AJR  Drop Cap
From AJR,   November 1999

When Readers Write the Stories   

By Kathryn S. Wenner
Kathryn S. Wenner, a former AJR associate editor, is a copy editor at the Washington Post.     


Seven years ago, Jedd Gould was an inexperienced 24-year-old reporter for the daily Register Citizen in Torrington, Connecticut, when he decided he had had enough. Traditional reporting, he felt, left out too many valuable voices.

"There's this attitude [among newspapers]..if we don't think it's important, it's not. I found that sort of offensive," Gould says. So he launched a free weekly, the Voice, that lets its readers do the writing.

Based in Winsted, Connecticut, the Voice has only one editor and gets almost all of its content from its audience. Asking readers, including activists and elected officials, to contribute articles and essays "is essentially putting the role of newsgathering into the hands of the community," says Gould, now the Voice's publisher.

The tabloid's motto, printed at the top left of its front page, is "anyone can write for the Voice." But not nearly enough do, say some of the paper's biggest fans, including Winsted native son Ralph Nader. "People are not used to writing for a newspaper on a regular basis," he says. "It's a cultural change that's required." Nader says he has contributed to "just about every issue" since "day one," writing on such subjects as low-power FM stations and e-commerce.

The Voice's subject matter ranges from overpopulation to religion to a discussion of whether citizens need Social Security numbers to an account of smashed flowerpots on Winsted's Main Street. Though the paper seems to focus on Winsted, Editor Alan Trevithick says he's getting more submissions from Torrington and other nearby communities. A couple of regular writers receive a "nominal" fee, he says, and the paper occasionally buys features from Copley News Service.

The free paper has grown from 5,000 copies to 26,000 copies and is now distributed in more than two dozen communities, mostly in Connecticut and a few in New York and Massachusetts.

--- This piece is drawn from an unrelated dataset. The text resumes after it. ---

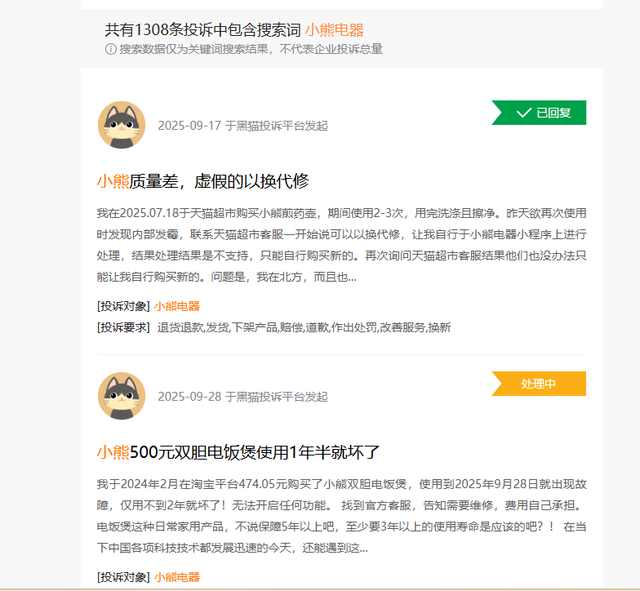Select the 小熊电器 link under the first complaint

The paper's commitment to being an "open forum" has won it staunch supporters.

Detractors say its reliance on volunteer writers means some voices get heard over and over while others don't get heard at all.

John Forrest, second selectman on the town board in Winchester, which includes the borough of Winsted, met Gould when he covered the town for the Register Citizen. "His idea was great," Forrest says, adding that in the early years the paper contributed to the public debate on local issues. Now, "the same few who seem to write a lot of negativism" get published the most, he says.

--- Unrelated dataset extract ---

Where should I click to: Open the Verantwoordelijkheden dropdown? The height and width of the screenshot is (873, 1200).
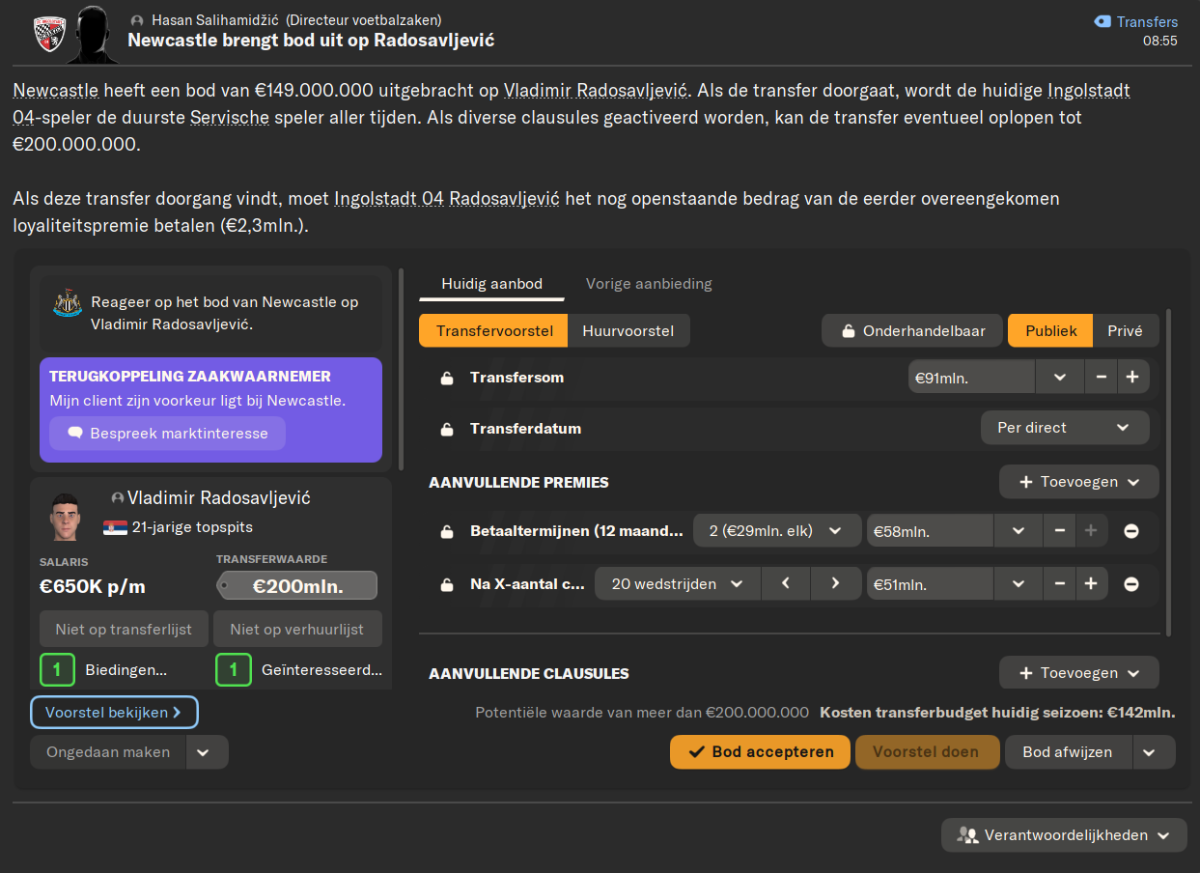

Trevithick says Forrest has a point. In Winsted, some writers "staked their claim in the newspaper," he says, and that has turned some people off. "That's just a constant battle because it is a volunteer enterprise... I have to fight that perception all the time."

Another board member who has similar criticisms says she still reads the Voice because people talk about it. Maryann Welcome says she's "been slammed a couple of times" but sees no point in responding because "you cannot get the last word in, exactly like talk radio."

Trevithick is sensitive to concerns like Welcome's. He says a big part of his job is "trying to keep my ears open as to who's attacking whom, assuring that those who are being attacked know they have an entry into the paper." A Harvard-educated anthropologist, Trevithick calls the Voice "a real solid civil-society project. When people react negatively to it, it always hurts me..because I feel I'm not getting the message out."

Community lawyer and activist Charlene LaVoie, whose practice is funded by the Shafeek Nader Trust for the Community Interest, says the Voice has provided a valuable forum for citizens to hash out local issues such as the closing of the Winsted hospital three years ago. As for elected officials who complain about a narrow range of views in the paper, LaVoie responds, "They don't want to be bothered with those pesky citizens."

Gould and Trevithick say they won't print anything obscene or libelous, but otherwise, anything goes. So far, they've never been sued. Gould says he receives far more writing on religion than he can publish.

While Gould lost money for the first several years, he says, the paper has been profitable since. His success has bred one offshoot: Two years ago, Gould launched a Voice in Oil City, Pennsylvania, at Nader's urging and an offer of free office space. Three employees in Oil City sell ads and gather reader submissions and send them to Winsted, where all the production and editing is done. Gould says he's interested in replicating the paper elsewhere.

"One thing we do pretty well is we really don't let our personal opinions get in the way of what people want to write... [P]eople assume that's easy, and it's really not," Gould says. "It's hard to put out a paper sometimes when you think that what people are writing is stupid."